** TASK BRIEF **
Show only those lines of the entries where the string "each" is found.
----- SOURCE RECORDS -----
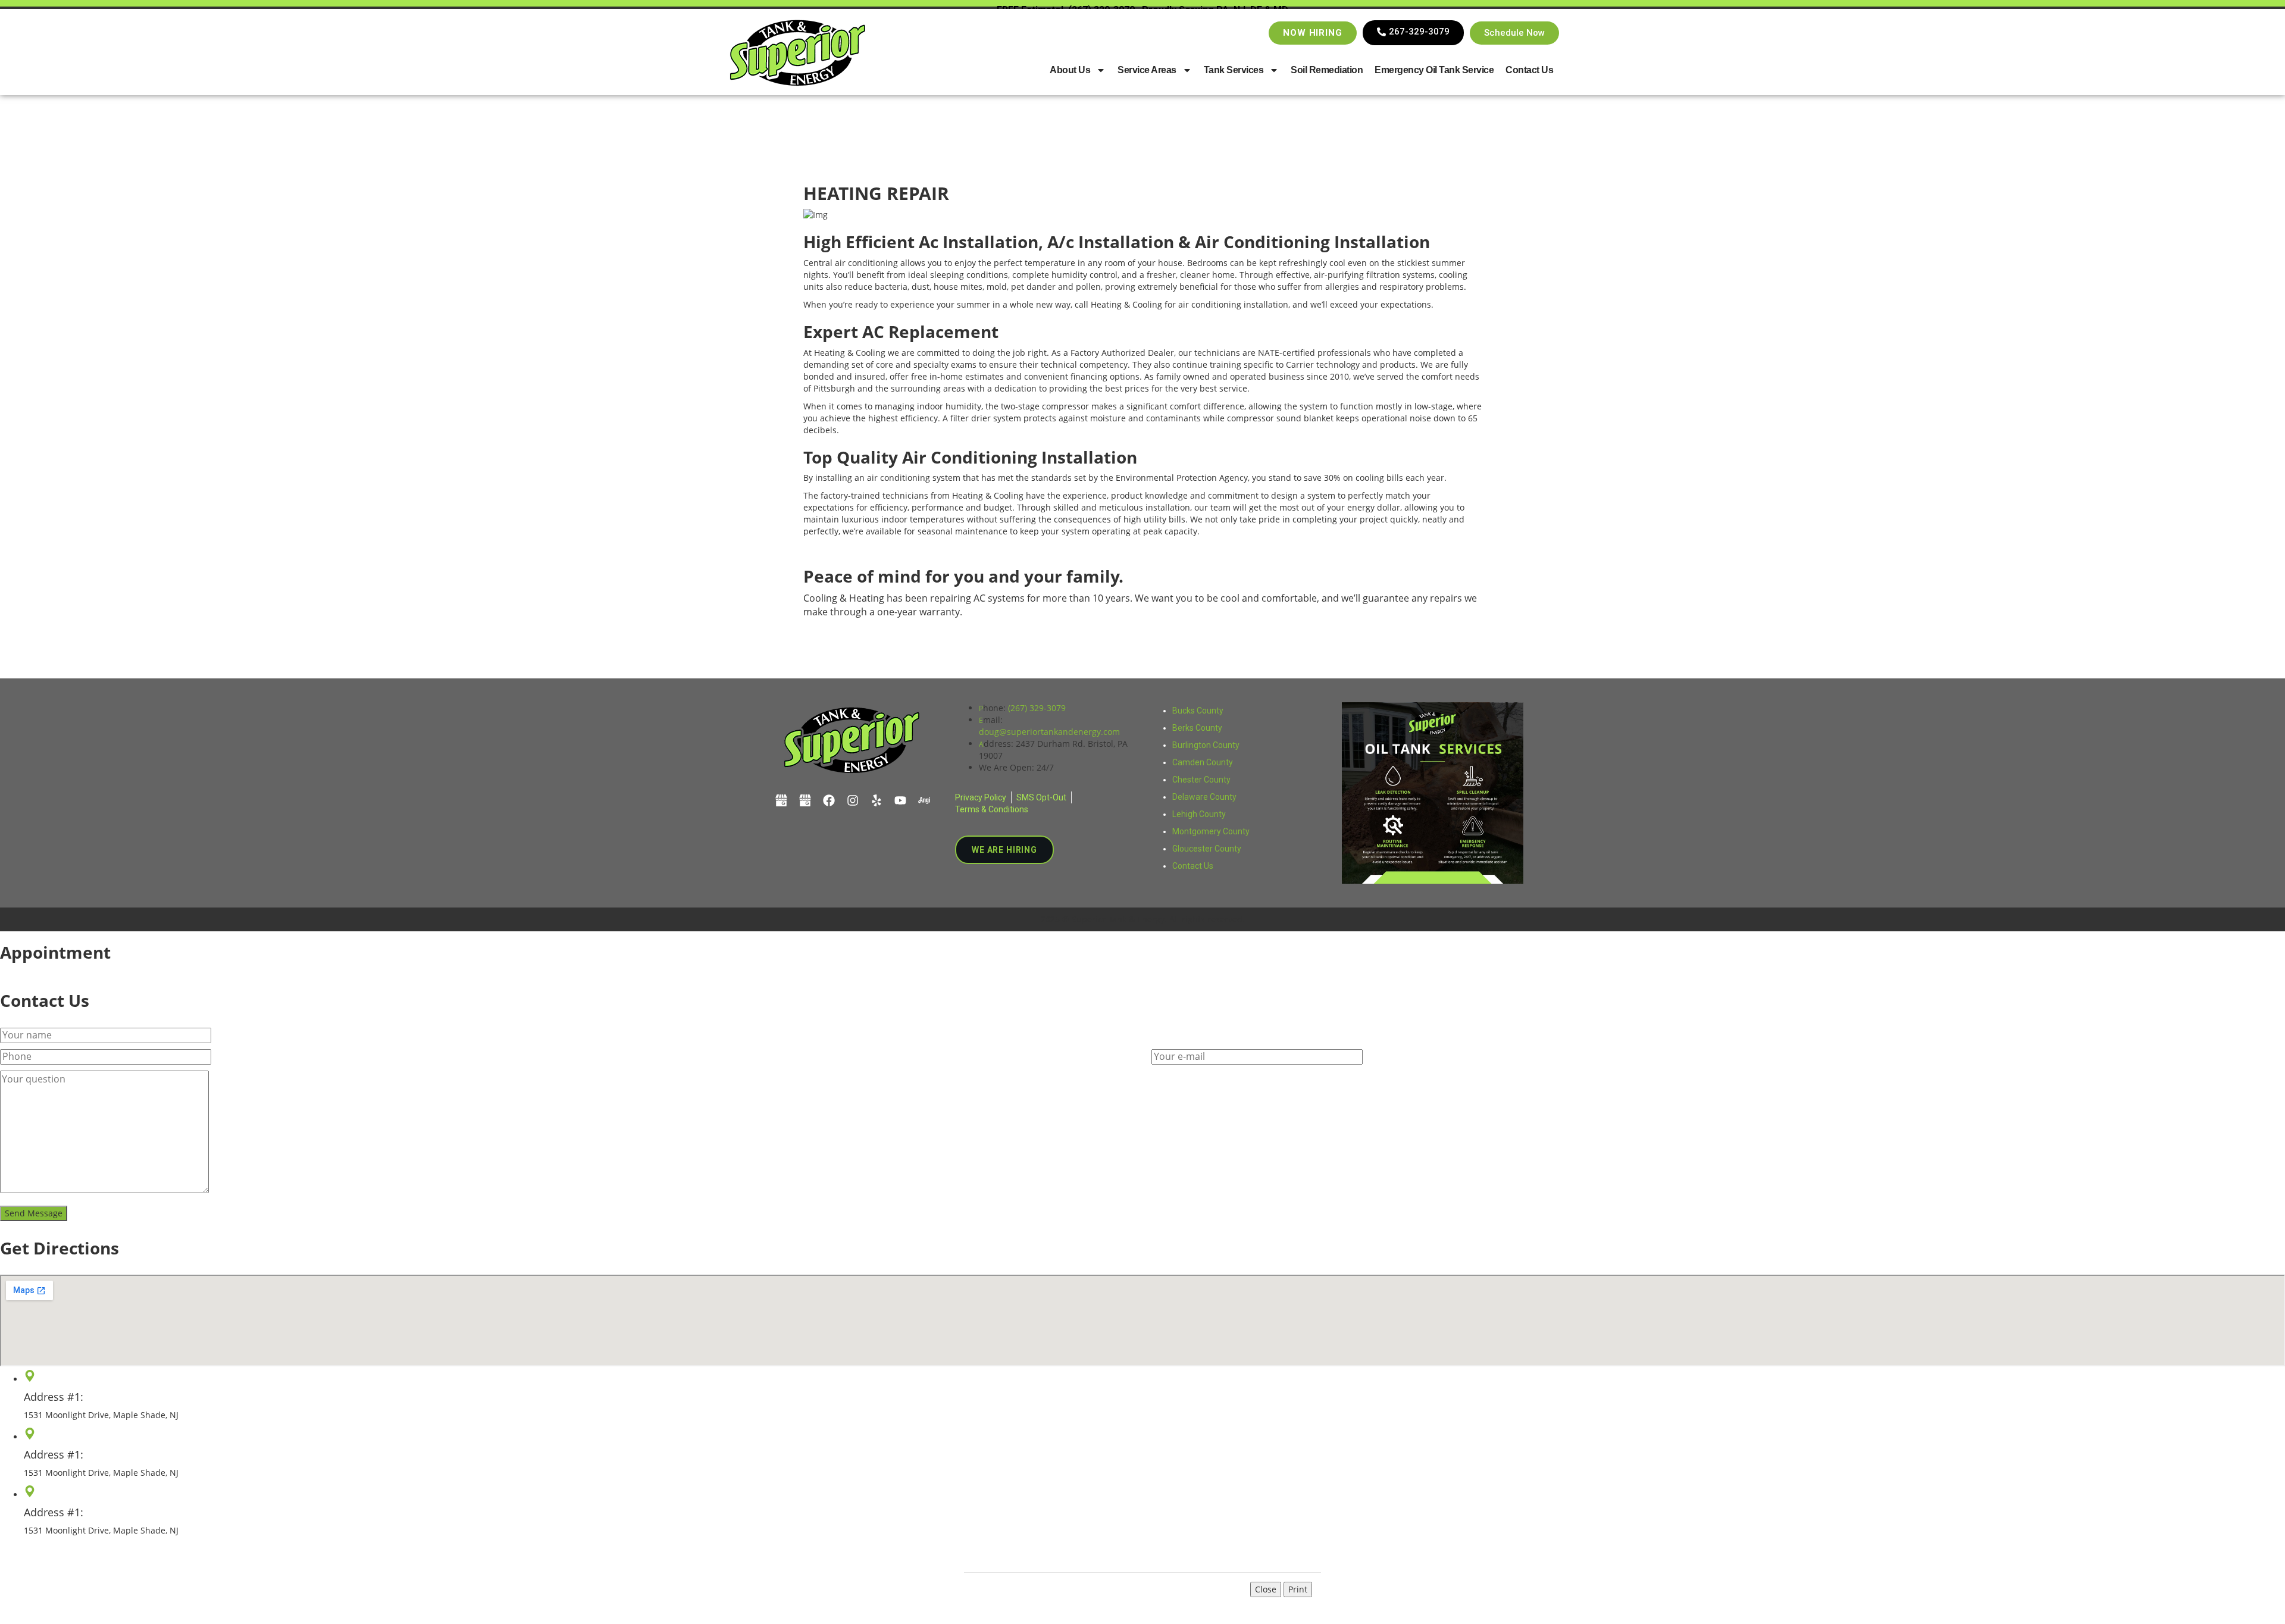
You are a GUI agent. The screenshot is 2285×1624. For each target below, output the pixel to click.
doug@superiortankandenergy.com (1049, 731)
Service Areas (1147, 70)
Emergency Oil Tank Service (1434, 70)
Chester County (1201, 779)
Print (1297, 1589)
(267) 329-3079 (1037, 708)
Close (1265, 1589)
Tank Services (1234, 70)
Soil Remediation (1327, 70)
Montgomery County (1211, 831)
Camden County (1202, 762)
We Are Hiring (1004, 850)
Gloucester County (1206, 848)
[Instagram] (853, 800)
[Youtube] (900, 800)
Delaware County (1204, 797)
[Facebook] (829, 800)
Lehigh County (1199, 814)
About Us (1070, 70)
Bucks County (1197, 710)
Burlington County (1205, 745)
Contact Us (1529, 70)
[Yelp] (876, 800)
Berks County (1197, 728)
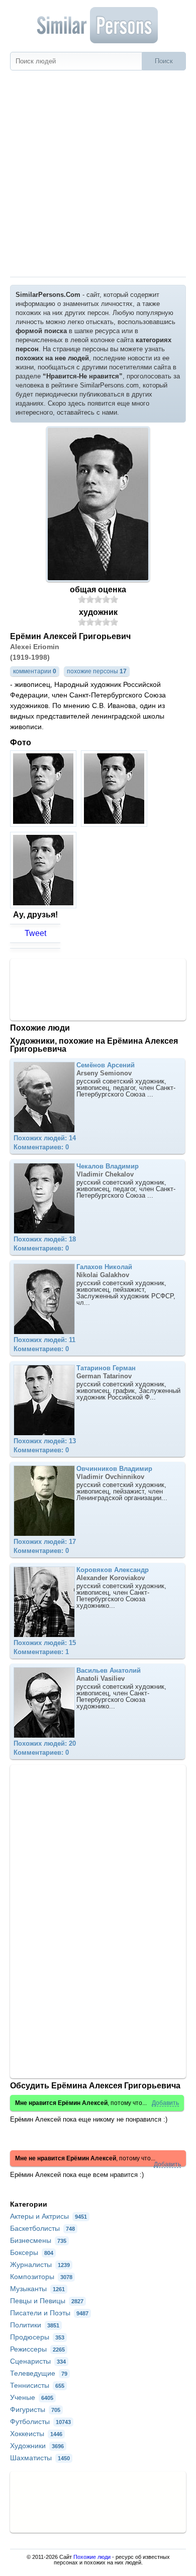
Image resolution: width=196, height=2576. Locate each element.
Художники (37, 2446)
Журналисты (40, 2264)
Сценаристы (38, 2361)
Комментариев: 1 (41, 1652)
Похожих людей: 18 (45, 1239)
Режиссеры (37, 2349)
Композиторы (41, 2277)
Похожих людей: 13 (45, 1441)
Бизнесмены (38, 2240)
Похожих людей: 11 (44, 1340)
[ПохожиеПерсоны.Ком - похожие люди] (98, 25)
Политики (34, 2325)
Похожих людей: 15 (45, 1643)
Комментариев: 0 (41, 1147)
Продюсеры (37, 2337)
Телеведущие (38, 2373)
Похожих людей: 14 (45, 1138)
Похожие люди (92, 2557)
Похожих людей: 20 (45, 1743)
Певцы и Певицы (46, 2301)
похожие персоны (97, 671)
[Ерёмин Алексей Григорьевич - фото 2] (115, 824)
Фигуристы (35, 2409)
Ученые (31, 2397)
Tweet (35, 933)
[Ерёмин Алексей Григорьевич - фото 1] (44, 824)
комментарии (34, 671)
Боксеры (31, 2252)
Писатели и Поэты (49, 2313)
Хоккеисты (36, 2434)
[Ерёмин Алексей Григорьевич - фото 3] (44, 905)
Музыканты (37, 2289)
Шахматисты (40, 2458)
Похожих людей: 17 (45, 1541)
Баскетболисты (42, 2228)
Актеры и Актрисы (48, 2216)
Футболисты (40, 2421)
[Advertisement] (98, 173)
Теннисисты (37, 2385)
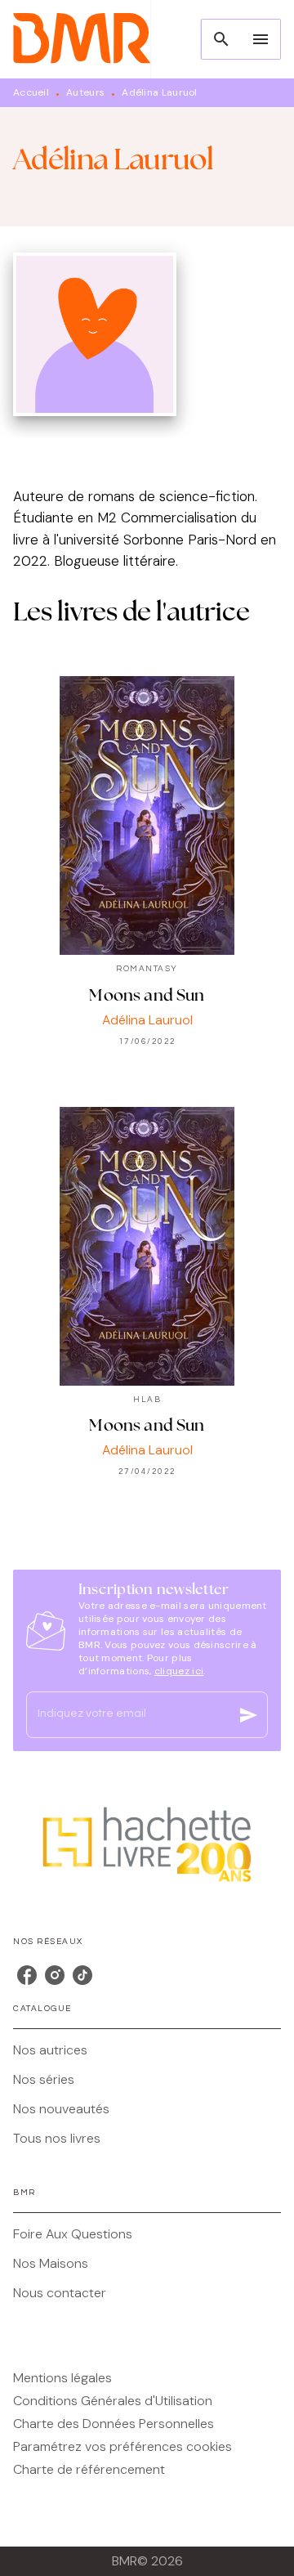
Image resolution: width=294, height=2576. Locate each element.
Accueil (31, 92)
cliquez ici (178, 1671)
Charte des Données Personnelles (113, 2423)
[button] (147, 2050)
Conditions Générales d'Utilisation (112, 2400)
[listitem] (27, 1975)
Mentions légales (62, 2377)
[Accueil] (81, 39)
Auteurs (85, 92)
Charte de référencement (89, 2469)
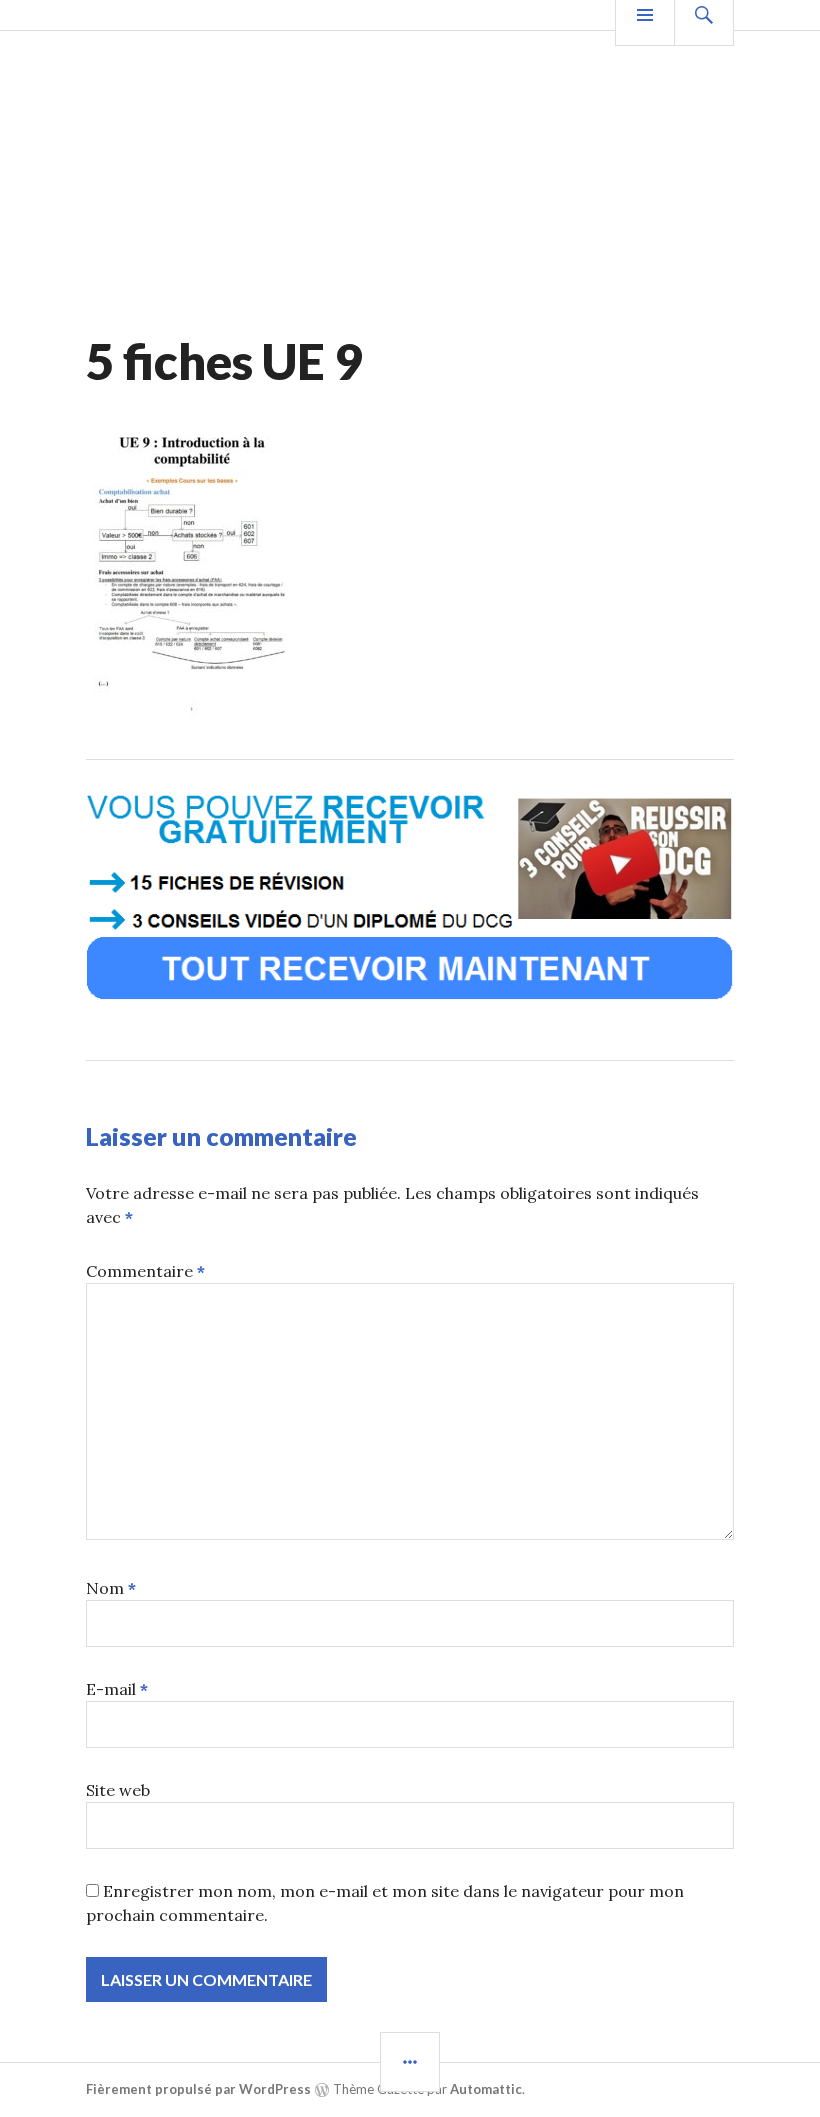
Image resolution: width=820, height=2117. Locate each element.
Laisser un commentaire (221, 1136)
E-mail (117, 1689)
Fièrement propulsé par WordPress (198, 2089)
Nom (111, 1588)
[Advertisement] (410, 181)
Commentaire (145, 1271)
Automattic (486, 2089)
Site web (118, 1790)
-----
** WRITTEN ANSWER **
You are a GUI agent. The screenshot is 2285×1624. For each target below, output the pixel to click.
Image resolution: width=196, height=2576. Locate each element.
Image resolution: width=294, height=2576. Locate each element.
Image resolution: width=820, height=2117. Locate each element.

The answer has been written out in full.